● Zu erledigende Aufgabe
Gib aus den Datensätzen unten die Zeilen wortgetreu wieder, beginnend mit der Zeile, die "I want to click on wheel-face, so" enthält, und endend mit der Zeile, die "result-text: You successfully" enthält, beide einschließlich.

● Gegebene Einträge
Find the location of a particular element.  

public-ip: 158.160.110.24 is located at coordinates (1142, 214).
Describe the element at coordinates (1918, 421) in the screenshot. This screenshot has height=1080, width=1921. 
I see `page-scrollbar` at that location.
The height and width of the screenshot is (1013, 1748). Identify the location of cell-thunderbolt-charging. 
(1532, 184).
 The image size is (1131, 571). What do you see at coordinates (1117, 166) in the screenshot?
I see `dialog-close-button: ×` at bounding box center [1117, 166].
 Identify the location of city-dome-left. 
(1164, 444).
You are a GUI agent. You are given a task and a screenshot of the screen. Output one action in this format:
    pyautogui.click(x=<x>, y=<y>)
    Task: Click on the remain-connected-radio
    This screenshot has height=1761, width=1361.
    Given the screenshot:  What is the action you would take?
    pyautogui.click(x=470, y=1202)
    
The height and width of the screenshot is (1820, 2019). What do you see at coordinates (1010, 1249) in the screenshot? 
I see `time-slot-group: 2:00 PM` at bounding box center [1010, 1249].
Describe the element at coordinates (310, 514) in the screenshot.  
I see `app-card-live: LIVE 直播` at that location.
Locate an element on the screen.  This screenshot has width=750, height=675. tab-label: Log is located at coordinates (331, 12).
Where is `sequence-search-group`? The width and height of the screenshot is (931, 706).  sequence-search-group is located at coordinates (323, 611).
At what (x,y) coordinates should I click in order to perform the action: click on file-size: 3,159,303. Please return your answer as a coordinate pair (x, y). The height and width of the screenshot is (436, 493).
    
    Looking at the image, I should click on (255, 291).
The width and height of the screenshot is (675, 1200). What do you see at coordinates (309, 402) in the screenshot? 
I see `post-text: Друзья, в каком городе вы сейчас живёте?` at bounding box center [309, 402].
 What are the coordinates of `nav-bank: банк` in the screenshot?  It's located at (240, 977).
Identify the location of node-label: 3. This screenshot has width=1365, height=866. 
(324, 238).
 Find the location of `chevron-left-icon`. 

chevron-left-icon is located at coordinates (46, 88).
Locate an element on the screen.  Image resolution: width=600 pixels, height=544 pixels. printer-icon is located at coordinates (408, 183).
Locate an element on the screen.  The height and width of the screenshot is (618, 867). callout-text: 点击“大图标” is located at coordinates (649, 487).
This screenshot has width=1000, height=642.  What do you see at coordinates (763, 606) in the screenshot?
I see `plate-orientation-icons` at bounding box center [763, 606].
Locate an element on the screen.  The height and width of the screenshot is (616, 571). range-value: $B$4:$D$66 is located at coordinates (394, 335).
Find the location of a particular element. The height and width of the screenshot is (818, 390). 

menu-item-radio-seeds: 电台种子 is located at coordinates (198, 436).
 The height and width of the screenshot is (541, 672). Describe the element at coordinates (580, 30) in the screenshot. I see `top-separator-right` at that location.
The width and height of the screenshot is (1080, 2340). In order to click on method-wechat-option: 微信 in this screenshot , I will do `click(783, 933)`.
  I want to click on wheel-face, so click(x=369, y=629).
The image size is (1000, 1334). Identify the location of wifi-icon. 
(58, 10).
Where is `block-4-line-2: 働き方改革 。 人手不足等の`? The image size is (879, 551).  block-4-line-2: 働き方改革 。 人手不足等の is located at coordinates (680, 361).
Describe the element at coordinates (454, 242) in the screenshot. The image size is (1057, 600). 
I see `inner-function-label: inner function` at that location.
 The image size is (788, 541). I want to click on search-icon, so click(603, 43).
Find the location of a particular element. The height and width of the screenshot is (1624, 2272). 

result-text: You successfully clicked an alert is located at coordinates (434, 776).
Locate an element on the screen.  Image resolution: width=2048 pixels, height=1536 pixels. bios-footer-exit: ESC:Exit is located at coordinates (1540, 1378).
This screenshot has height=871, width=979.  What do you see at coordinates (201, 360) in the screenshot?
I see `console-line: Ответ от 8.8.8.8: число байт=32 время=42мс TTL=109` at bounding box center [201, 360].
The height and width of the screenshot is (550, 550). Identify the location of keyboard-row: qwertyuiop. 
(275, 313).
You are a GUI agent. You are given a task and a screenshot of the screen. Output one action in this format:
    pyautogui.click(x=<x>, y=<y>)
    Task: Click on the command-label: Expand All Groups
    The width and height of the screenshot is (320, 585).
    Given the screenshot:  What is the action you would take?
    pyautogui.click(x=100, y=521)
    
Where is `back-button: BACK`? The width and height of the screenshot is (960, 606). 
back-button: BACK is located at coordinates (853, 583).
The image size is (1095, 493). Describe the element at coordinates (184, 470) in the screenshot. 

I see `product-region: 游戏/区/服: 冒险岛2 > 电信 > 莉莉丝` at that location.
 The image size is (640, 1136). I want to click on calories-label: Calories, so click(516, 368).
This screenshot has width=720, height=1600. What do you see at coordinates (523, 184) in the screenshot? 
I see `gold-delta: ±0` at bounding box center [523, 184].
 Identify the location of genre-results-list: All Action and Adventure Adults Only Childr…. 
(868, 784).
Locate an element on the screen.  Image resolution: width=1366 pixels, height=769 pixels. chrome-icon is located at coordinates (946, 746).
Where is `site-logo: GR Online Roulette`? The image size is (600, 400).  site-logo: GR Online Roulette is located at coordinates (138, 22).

● Antwort
  I want to click on wheel-face, so click(x=369, y=629).
The image size is (1000, 1334). Identify the location of wifi-icon. 
(58, 10).
Where is `block-4-line-2: 働き方改革 。 人手不足等の`? The image size is (879, 551).  block-4-line-2: 働き方改革 。 人手不足等の is located at coordinates (680, 361).
Describe the element at coordinates (454, 242) in the screenshot. The image size is (1057, 600). 
I see `inner-function-label: inner function` at that location.
 The image size is (788, 541). I want to click on search-icon, so click(603, 43).
Find the location of a particular element. The height and width of the screenshot is (1624, 2272). 

result-text: You successfully clicked an alert is located at coordinates (434, 776).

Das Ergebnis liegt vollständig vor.